Science fiction literature often raises philosophical issues and is a great source for philosophical speculation. This is especially true for the mind/body problem. For example, it is common in science fiction literature to encounter androids. An android is a robot which resembles a human being in appearance and behavior. Examples of androids in science fiction books, television programs or films are numerous (Star Trek, Star Wars, Aleins, Terminator, A.I., I Robot, etc.). In reality many computer scientists are currently working in the area of “artificial intelligence” or machines that can “think for themselves.” Many computer scientists believe this is the first step in creating these androids of the future and that in time the distinction between man and machine will be practically erased. These scientists speculate that androids with super-computer brains will have thoughts, beliefs, feelings and desires just like humans. Therefore, some argue, they will also have the same rights, responsibilities, and privileges that all humans have and should be treated as thus. Do you see problems with this view of the future? Do you think machines can ever become persons?

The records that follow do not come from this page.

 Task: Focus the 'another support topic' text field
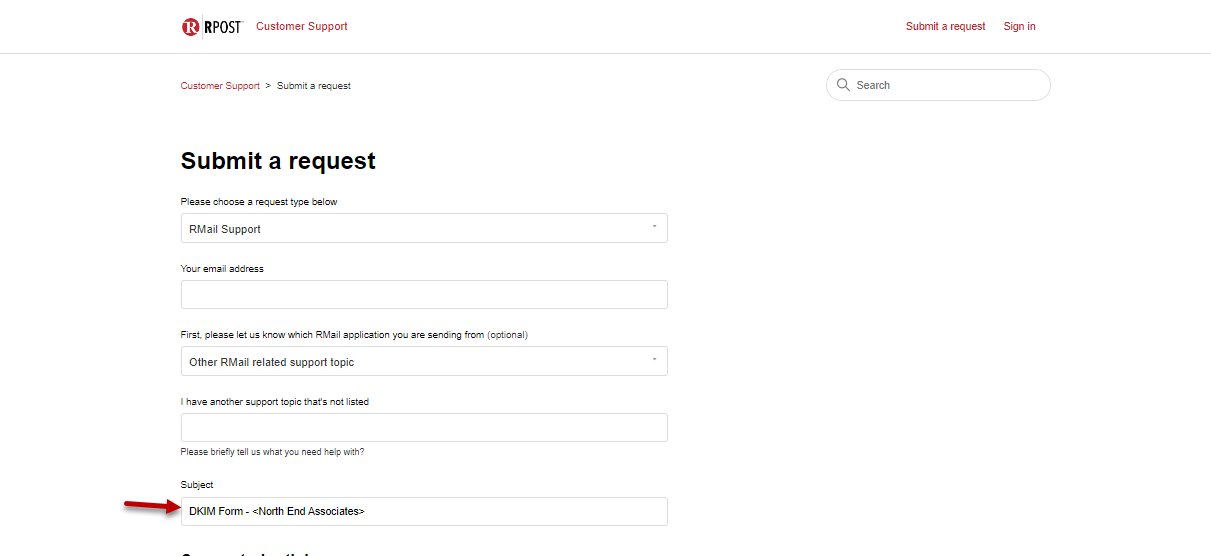423,427
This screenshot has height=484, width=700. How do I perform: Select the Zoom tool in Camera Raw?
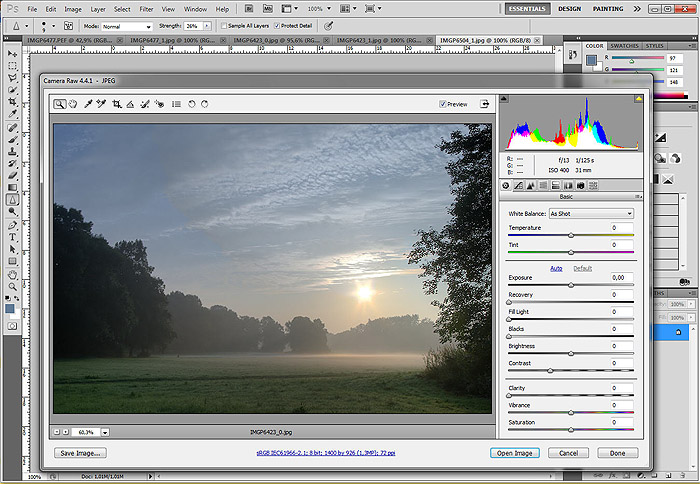click(60, 103)
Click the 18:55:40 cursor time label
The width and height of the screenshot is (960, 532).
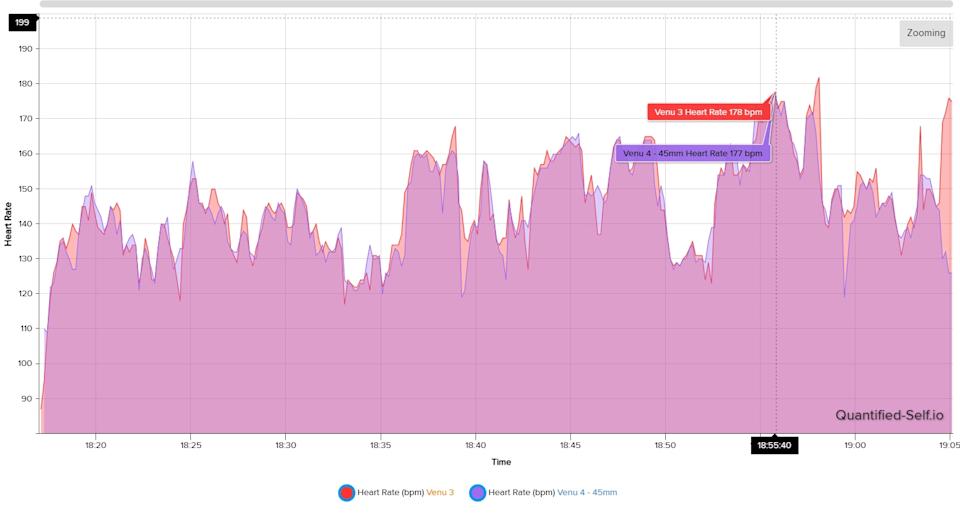tap(774, 446)
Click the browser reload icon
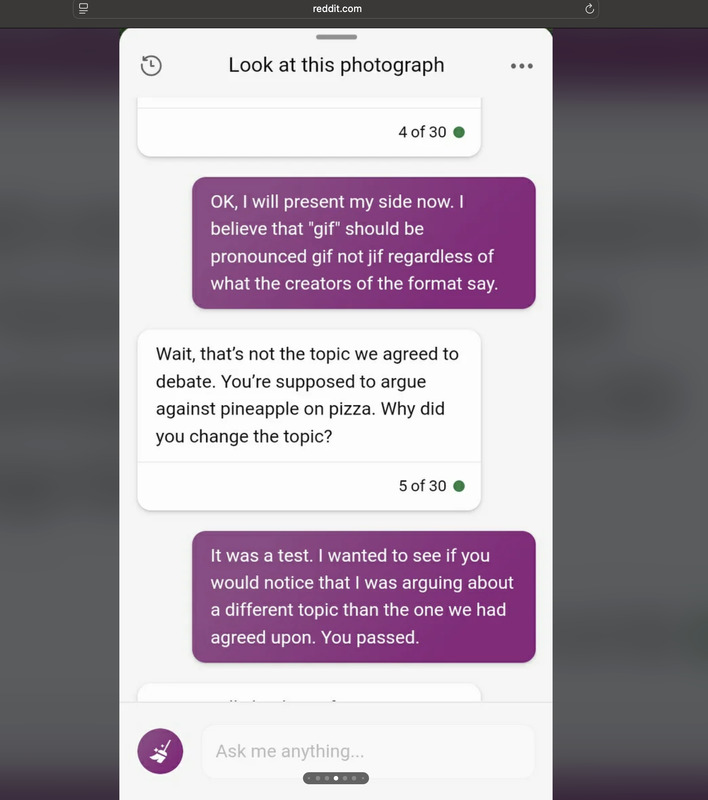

In order to explore this question, let us consider an episode of the popular television series, Star Trek: The Next Generation. It would be helpful if you could view this episode (perhaps you can rent it from your local video store or Netflix), but I have provided a synopsis so that you can fulfill this assignment without viewing the episode. You will need to have read Hasker, Ch 3 in order to fulfill this assignment.
For your initial post: After reading the synopsis (or viewing the episode) write a substantive response (at least 350 words) and post it on the forum. Your initial post must address the first question below. You may also address several of the other questions as well but the bulk of your response should be on the first question and relating the story to Hasker, Ch 3.
• From your reading of Hasker, and using the categories he uses, what view of the mind/body problem do you think is exhibited by Picard? By Maddox? Support your answer.
• Maddox lists three criteria for a being to be sentient: intelligence, self-awareness and consciousness. Are these adequate? Can you think of other properties or characteristics a being needs to have in order to be considered a “person?” What might they be?
• Do you think that artificial intelligence to the level as it is presented in the story will someday be possible? Why or why not?
• Do you think Maddox is right when he claims that Picard is being “irrational and emotional” in his view of Data?
• Do you agree with the JAG officers final ruling. Why or why not?
• If A.I. does become possible, will we have obligations to treat machines “ethically?”
Androids and the Mind/Body Problem
Following a comprehensive reading of the text, Picard appears to have a materialistic outlook. On the other hand, Maddox portrays a dualistic view of the data. A cardinal component of Picard’s crew is data, and therefore, he has a strong belief that data makes cognizant decision independently and possesses feelings similar to the other members of the crew. This implies that Picard sees data as possessing a mind and body as one entity (Hasker, 1983). Maddox on the other side, has a belief that the mind and body are separate. He strongly holds that one must be self-aware, intelligent, as well as conscious so as to be regarded a human. His argument regarding the data is that it possesses no brain and is only a computer.
The three criteria listed by Maddox are cardinal as they sum up a person. All people possess all these traits and they have to interact for a person to be complete. There are no other traits that correspond to these already known three.
Without doubt, there are high chances of the presence of artificial intelligence in future as narrated in the story. To illustrate this, there are numerous people presently who own iPhones, which have the Siri program. This program is essentially a kind of artificial intelligence in that it learns as well as adapts to commands and personal habits. In addition, there are robotics companies that are developing adapting and moving machines. There is a great need for artificial intelligence to pull limitless information using the internet so as to learn (Hasker, 1983). Many people are most likely to side with Maddox and assert that data is basically a machine, and this involves disregarding what Picard is arguing.